In one camp: Durkan and her co-sponsors and allies, who lauded how eliminating minimum parking requirements citywide would help make more housing developments pencil. The change, already in place in some neighborhoods, wouldn’t result in new developments without parking, and wouldn’t put extra burdens on street parking, they claimed, citing Metropolitan Area Planning Council research that says roughly 3 in 10 off-street parking spots in residential developments citywide go unused, and that new developments without parking tend to attract residents who don’t own cars.

“What we’ve seen is that this will make building housing easier,” said Hyde Park-Roslindale Councilor Enrique Pepén, speaking about recent rezoning moves in Roslindale.

In another camp: South Boston Councilor Ed Flynn, and Dorchester-Mattapan Councilor Brian Worrell and Dorchester Councilor John FitzGerald, who attacked the measure as being developed without input from residents or neighborhood groups. Worrell added that he fears eliminating parking minimums would also eliminate an incentive developers currently have for building all-affordable housing: such projects are exempt from parking requirements citywide.

Flynn describe the measure as an assault on car-owning Bostonians, and appeared to try and characterize it as an effort to eliminate parking in the city, altogether.

“The residents who do need a car can’t be viewed as the enemy. I see these families…they shouldn’t be punished for it,” he said.

In a third camp: councilors like at-large Councilor Ruthzee Louijeunne, who took no clear position, but peppered the hearing’s panelists with questions about what kind of impact the measure would have, and what effort its supporters had put into communicating their ideas.

“When people hear ‘eliminating parking minimums,’ they hear ‘eliminating parking, period.’ Where I disagree is that we [haven’t] done the work to educate people about what’s happening,” she said.

Boston Mayor Michelle Wu’s chief of planning, Kairos Shen, appears to be in that camp, too. When Durkan pressed him on his opinion on leaving parking decisions up to developers during the Planning Department’s annual budget hearing last month.

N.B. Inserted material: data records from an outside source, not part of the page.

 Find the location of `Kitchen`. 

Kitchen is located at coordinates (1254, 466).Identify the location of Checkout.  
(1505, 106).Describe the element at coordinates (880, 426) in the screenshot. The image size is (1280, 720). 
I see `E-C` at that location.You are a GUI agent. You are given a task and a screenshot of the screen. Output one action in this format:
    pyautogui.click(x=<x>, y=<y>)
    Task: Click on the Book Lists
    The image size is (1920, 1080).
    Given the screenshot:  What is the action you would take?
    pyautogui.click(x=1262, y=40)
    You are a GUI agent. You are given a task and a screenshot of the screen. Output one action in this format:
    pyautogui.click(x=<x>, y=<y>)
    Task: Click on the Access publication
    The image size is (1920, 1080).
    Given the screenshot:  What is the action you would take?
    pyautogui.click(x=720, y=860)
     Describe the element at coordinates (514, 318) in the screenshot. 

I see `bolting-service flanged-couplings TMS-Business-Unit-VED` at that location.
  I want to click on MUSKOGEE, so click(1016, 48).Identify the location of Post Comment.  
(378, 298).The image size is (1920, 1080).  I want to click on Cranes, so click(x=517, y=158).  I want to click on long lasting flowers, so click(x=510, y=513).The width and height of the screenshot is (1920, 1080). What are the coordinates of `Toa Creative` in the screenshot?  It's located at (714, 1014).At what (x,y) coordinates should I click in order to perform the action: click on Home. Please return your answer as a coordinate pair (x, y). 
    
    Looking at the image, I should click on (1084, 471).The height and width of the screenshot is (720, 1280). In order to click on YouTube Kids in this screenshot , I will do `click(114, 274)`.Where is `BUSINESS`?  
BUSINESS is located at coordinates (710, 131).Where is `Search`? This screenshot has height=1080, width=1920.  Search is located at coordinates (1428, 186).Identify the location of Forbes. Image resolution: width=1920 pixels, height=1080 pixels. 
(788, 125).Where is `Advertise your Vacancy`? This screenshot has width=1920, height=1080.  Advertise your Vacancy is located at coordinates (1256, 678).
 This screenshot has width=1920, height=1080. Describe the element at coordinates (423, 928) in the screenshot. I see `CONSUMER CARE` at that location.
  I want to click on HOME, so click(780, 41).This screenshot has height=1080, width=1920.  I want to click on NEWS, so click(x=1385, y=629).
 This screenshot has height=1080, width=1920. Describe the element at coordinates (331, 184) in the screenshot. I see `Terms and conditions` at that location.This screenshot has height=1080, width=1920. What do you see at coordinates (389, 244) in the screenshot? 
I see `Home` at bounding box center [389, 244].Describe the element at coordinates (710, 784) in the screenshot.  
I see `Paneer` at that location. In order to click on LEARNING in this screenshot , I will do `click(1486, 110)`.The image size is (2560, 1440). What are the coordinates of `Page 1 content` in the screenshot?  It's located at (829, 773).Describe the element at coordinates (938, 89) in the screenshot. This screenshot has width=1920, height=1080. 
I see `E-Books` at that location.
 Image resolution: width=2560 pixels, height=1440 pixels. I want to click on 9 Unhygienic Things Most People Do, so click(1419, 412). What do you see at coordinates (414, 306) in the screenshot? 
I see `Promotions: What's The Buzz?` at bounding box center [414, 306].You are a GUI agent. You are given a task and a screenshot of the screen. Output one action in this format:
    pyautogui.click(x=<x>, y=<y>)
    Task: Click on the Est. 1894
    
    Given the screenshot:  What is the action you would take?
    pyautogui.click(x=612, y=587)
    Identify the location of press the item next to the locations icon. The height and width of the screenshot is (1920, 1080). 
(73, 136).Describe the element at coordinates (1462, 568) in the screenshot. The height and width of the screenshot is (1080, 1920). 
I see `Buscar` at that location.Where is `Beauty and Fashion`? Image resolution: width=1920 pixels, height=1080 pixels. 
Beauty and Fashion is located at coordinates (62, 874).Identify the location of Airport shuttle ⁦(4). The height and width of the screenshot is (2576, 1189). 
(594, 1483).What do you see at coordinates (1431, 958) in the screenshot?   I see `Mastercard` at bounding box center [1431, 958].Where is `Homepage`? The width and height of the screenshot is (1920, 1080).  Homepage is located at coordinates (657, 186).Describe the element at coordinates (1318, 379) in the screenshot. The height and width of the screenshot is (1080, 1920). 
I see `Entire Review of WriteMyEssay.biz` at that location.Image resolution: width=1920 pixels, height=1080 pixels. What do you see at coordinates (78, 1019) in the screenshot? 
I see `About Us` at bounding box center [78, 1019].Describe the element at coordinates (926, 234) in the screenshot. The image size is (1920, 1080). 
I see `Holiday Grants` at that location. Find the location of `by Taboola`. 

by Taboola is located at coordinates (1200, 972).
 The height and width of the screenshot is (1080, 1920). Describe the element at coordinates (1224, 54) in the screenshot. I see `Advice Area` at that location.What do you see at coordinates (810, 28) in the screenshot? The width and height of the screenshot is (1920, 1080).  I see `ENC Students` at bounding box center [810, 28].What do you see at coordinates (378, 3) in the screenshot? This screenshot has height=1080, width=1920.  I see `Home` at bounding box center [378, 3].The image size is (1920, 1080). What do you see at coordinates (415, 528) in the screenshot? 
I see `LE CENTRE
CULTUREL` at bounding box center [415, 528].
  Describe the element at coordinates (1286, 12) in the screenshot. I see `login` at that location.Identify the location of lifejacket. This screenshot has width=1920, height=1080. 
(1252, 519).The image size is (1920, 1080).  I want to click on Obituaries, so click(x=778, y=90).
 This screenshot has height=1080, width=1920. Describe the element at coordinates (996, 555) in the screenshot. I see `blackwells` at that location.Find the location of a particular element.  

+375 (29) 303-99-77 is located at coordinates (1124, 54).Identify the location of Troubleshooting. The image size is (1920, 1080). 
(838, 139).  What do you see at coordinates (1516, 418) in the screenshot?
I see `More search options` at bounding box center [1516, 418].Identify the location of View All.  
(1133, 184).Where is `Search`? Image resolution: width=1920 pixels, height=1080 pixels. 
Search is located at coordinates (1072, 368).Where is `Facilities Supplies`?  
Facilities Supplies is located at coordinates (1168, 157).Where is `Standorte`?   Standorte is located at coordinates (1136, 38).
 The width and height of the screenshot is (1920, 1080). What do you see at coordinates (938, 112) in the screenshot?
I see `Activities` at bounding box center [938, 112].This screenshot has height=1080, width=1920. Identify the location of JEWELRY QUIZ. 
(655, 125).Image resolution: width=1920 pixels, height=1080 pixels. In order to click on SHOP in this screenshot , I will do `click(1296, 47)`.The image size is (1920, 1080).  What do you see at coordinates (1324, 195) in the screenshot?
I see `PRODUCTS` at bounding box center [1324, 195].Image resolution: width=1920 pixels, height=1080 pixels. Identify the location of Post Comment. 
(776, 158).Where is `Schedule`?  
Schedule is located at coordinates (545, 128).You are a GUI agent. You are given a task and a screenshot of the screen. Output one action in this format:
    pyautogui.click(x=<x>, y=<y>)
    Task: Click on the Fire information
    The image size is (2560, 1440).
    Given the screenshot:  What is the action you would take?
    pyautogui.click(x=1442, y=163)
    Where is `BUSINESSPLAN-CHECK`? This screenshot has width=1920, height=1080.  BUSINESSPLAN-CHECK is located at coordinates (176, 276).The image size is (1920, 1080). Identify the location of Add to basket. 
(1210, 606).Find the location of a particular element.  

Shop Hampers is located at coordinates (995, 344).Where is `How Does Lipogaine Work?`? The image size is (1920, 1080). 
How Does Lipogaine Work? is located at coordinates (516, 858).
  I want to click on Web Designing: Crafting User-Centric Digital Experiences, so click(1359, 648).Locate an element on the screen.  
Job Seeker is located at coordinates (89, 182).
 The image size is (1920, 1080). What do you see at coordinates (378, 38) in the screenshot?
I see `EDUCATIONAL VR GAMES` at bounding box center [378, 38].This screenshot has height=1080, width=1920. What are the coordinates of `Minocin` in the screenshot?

“I think ultimately it’s something we’ll arrive at but we’ll do it with the community with us,” he said. “As I said, that knowledge and buy-in and being part of the decision-making, as opposed to this being done by so-called experts not engaged in the daily lives of people living in these communities, is important.”

The city’s process of neighborhood-level rezoning exercises is gradually eliminating parking minimums for smaller projects, but that process has progressed only fitfully.